= What to do =
Where the records hold the string "computer", show the whole line it sits on.

= Stored items =
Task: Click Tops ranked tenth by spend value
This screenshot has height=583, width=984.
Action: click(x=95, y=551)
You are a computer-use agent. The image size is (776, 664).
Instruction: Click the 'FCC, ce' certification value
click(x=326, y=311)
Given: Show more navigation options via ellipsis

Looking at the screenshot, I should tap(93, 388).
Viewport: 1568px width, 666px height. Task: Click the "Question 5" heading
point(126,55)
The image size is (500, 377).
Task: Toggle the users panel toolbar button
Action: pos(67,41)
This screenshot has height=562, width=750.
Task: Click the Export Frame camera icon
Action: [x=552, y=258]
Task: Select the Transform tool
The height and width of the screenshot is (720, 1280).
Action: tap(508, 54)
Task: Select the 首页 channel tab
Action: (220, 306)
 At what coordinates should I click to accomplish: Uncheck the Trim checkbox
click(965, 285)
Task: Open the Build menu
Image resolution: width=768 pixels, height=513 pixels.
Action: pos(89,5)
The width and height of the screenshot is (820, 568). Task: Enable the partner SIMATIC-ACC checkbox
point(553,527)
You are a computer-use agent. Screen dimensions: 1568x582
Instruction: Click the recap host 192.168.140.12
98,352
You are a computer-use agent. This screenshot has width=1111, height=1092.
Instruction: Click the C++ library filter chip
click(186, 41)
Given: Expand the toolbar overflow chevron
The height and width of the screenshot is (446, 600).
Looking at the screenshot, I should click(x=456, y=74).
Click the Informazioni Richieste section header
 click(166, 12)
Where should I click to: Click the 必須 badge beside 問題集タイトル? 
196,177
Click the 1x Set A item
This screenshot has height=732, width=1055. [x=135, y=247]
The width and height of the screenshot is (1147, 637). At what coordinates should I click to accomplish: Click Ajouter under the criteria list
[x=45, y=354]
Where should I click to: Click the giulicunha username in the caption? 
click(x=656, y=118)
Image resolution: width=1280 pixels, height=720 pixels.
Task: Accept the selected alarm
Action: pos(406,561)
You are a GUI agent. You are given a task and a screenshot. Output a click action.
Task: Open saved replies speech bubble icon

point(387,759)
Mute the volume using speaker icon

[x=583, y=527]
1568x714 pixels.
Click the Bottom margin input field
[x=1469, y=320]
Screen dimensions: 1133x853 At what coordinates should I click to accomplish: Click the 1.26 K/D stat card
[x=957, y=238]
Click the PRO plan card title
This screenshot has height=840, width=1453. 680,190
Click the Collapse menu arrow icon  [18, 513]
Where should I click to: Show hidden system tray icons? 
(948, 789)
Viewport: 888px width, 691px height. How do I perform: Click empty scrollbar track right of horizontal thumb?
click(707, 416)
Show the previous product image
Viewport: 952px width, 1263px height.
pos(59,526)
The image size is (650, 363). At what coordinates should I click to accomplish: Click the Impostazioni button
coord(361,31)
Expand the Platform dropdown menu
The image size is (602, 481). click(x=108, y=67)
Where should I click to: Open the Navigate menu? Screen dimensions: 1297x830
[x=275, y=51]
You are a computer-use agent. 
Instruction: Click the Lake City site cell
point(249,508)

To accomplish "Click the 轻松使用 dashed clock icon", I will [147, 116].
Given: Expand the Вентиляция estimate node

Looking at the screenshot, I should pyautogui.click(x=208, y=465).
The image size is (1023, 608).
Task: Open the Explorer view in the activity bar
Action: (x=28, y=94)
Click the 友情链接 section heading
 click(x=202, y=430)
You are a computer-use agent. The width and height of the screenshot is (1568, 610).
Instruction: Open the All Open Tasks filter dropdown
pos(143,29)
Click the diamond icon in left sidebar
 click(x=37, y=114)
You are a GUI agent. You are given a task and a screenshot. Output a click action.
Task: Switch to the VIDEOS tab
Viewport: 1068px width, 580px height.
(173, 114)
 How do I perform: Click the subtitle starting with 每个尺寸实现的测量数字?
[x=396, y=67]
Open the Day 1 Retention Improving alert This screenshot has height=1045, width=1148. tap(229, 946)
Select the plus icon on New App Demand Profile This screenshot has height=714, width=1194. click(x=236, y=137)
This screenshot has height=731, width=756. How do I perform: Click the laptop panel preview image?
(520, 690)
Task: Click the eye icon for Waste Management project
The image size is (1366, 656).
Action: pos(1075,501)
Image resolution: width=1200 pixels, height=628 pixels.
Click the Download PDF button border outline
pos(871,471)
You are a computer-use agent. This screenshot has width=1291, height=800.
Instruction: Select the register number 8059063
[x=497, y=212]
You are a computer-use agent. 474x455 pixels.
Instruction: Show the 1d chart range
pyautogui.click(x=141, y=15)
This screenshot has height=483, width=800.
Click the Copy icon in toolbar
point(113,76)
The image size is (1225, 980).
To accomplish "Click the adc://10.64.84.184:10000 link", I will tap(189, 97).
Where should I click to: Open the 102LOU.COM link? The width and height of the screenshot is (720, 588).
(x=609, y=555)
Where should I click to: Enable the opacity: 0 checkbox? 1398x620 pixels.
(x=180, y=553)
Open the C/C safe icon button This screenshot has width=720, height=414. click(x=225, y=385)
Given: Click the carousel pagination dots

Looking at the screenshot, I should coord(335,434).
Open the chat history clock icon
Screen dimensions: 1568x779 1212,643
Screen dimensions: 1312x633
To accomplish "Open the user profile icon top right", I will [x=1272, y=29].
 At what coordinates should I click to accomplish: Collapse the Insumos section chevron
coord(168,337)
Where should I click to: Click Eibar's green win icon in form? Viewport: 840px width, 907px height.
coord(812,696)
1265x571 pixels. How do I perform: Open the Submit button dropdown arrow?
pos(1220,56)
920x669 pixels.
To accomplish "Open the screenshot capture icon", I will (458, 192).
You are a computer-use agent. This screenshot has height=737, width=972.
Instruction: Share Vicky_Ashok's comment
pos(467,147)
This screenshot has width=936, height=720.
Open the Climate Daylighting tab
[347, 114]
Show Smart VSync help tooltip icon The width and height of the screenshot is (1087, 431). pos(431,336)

= Reply =
You are a computer-use agent. The image size is (776, 664).
You are a computer-use agent. Screen dimensions: 1568x582
You are a computer-use agent. This screenshot has width=1111, height=1092.
You are a computer-use agent. 
You are a computer-use agent. The width and height of the screenshot is (1568, 610).
You are a computer-use agent. This screenshot has width=1291, height=800.
You are a computer-use agent. 474x455 pixels.
You are a computer-use agent. This screenshot has height=737, width=972.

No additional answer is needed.